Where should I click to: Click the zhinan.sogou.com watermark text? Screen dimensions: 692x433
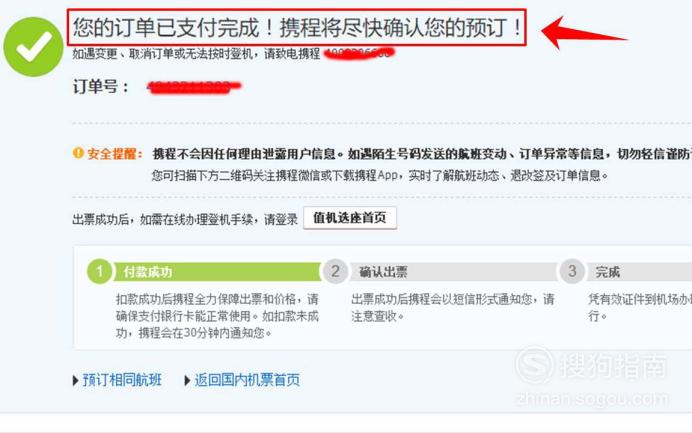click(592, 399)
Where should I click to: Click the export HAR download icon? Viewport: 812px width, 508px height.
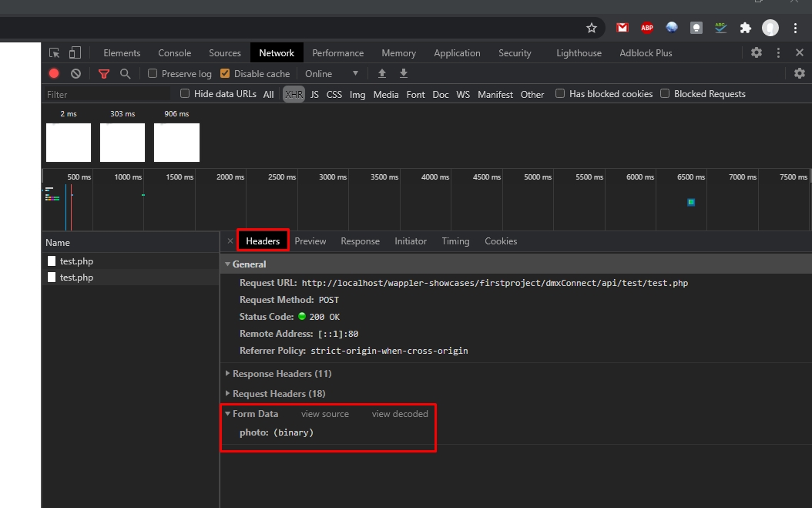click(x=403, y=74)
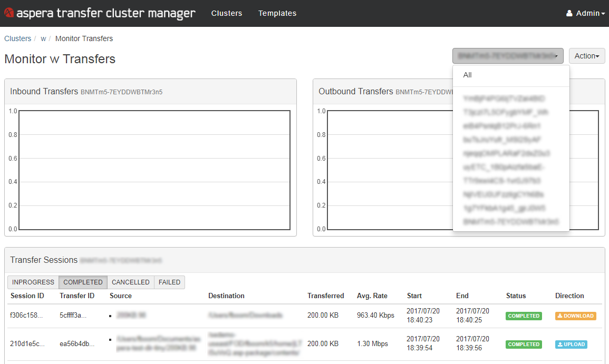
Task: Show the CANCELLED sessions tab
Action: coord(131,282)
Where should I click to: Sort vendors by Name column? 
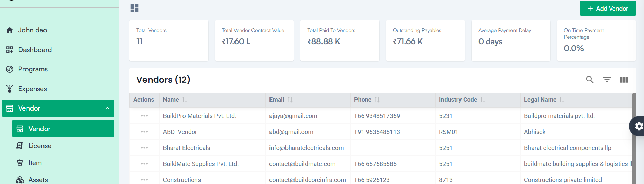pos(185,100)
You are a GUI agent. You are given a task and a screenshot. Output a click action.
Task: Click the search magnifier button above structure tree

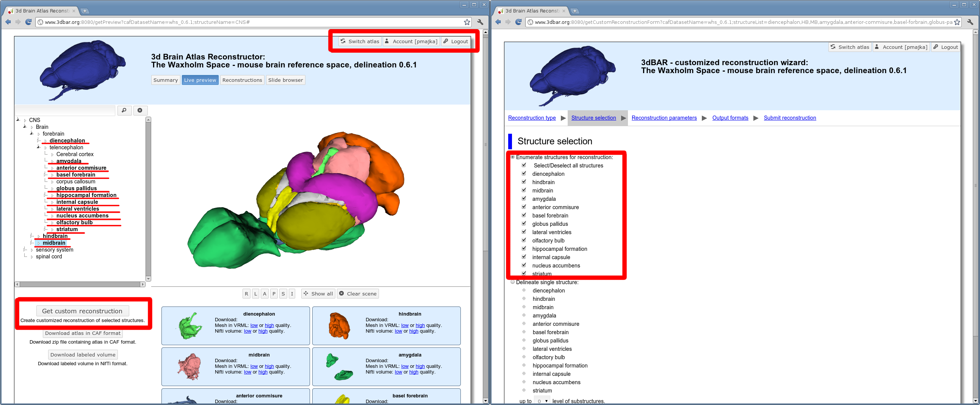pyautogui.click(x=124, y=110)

··········

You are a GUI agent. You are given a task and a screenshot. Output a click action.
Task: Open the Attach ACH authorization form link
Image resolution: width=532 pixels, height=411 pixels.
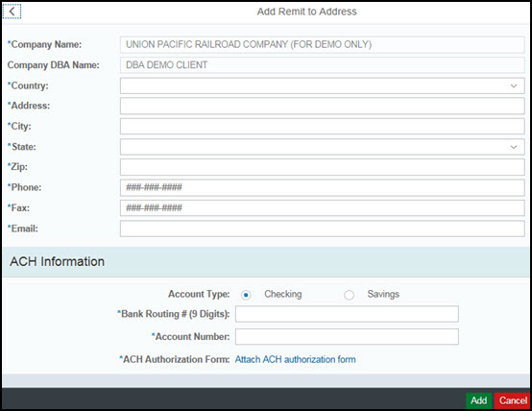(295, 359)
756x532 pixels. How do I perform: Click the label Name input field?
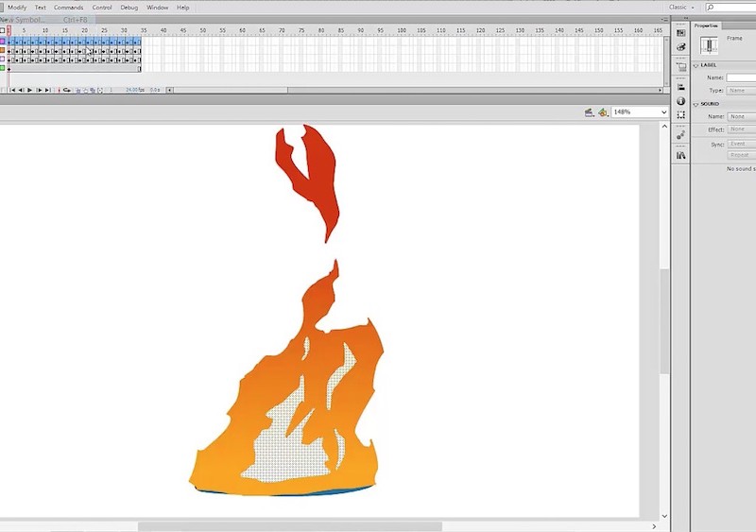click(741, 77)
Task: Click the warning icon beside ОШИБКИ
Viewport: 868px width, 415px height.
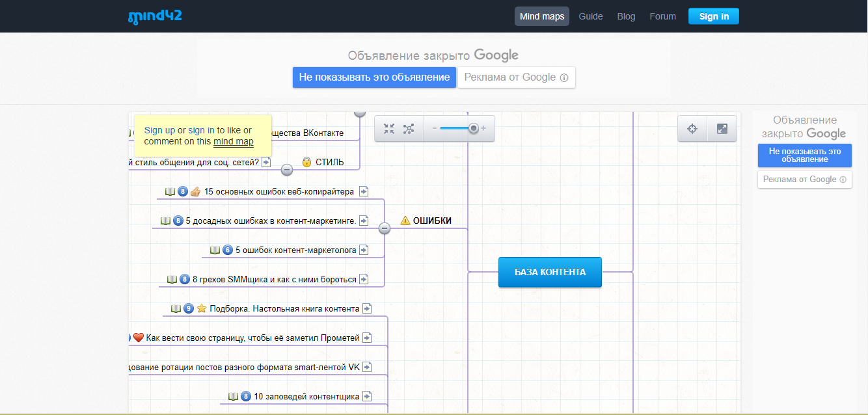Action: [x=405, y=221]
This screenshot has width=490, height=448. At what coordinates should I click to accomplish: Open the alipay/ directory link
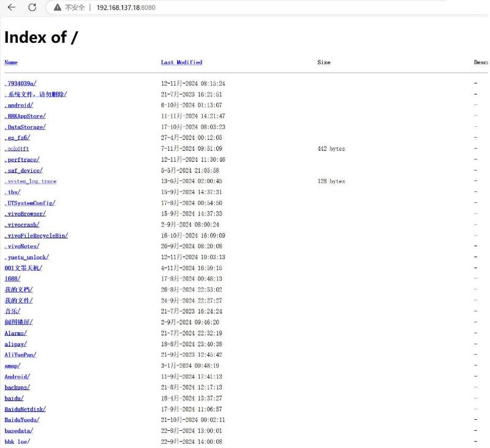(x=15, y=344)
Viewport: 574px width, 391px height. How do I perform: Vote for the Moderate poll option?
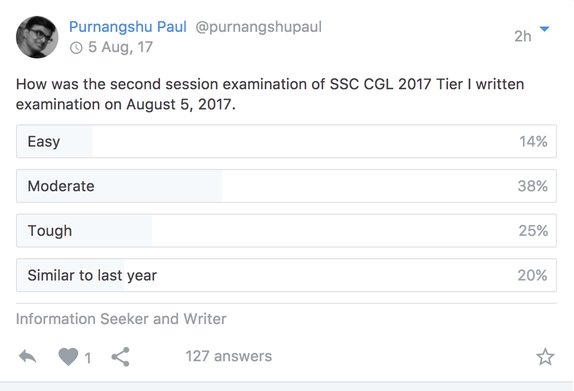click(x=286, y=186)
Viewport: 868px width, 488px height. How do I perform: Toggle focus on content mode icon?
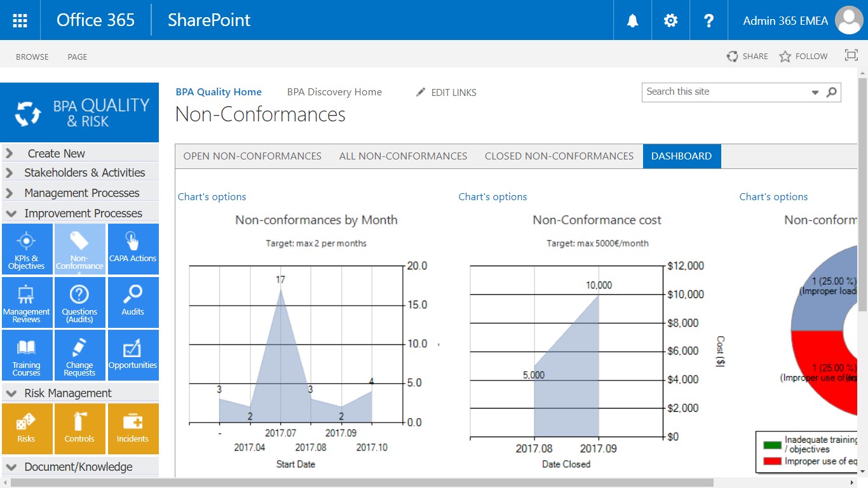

··········

* What you will do
Above is the material; set down exactly its lines from the one containing "Viewport: 574px width, 391px" down to the one containing "Viewport: 868px width, 488px", both included, leaving out any pictures.

* Solution for this exercise
Viewport: 574px width, 391px height. How do I perform: Vote for the Moderate poll option?
click(x=286, y=186)
Viewport: 868px width, 488px height. How do I perform: Toggle focus on content mode icon?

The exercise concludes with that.